Olaf Klinke olf at aatal-apotheke.de
Thu Nov 3 20:08:45 UTC 2016


Mark,

Haskell typeclasses are a wonderful thing to have. I dare say that typeclasses are what makes haskell code modular and re-usable, because you can develop an algorithm "aginst the class interface" and users only need to supply a class instance for their own data type in order to use your algorithm. What the wiki warns about is misuse or over-use of typeclasses. Typeclasses express properties that different types have in common, and in that respect they are somewhat similar to OO-classes. However, there is no hierarchy of inheritance. 
It is true that typeclasses, particularly the more advanced ones with e.g. multiple parameters or functional dependencies, sometimes get into your way. One example is ambiguity arising from multi-parameter type classes: Suppose you have a two-parameter class

{-# LANGUAGE MultiParamTypeClasses,FunctionalDependencies #-}
class Foo a b where
  foo :: a -> b
  bar :: b -> (a,[Int])

Now you write a function using only bar: 

f :: (Foo a b) => b -> Int
f = length.snd.bar

The compiler will complain that it does not know which Foo instance to use, because while bar itself mentions both class parameters a and b, snd.bar has type b -> [Int] and hence lost the information about the first class parameter.
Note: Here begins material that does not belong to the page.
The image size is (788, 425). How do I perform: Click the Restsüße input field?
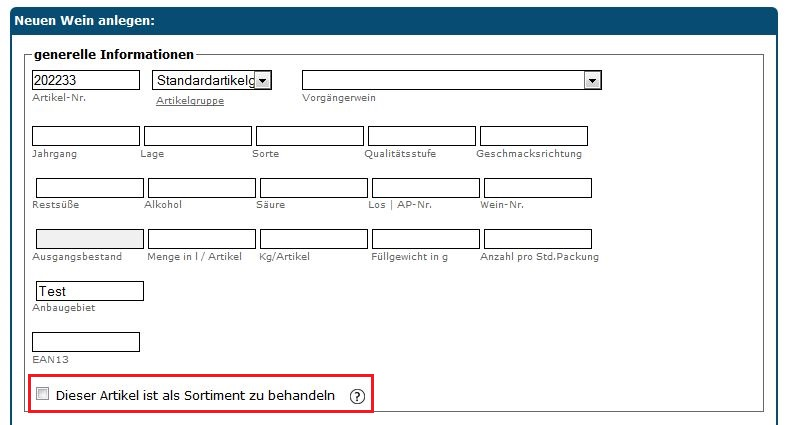pyautogui.click(x=90, y=188)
Adding a functional dependency b -> a helps in this case. But the promise that for every b there is only one a such that Foo a b holds may not be what you want. So what went wrong? Observe that

bar :: b -> (a,[Int])

is equivalent to two functions

bar1 :: b -> a
bar2 :: b -> [Int]

and bar2 probably did not belong into the class Foo. We've been cramming to much into one typeclass and should therefore split Foo into two classes.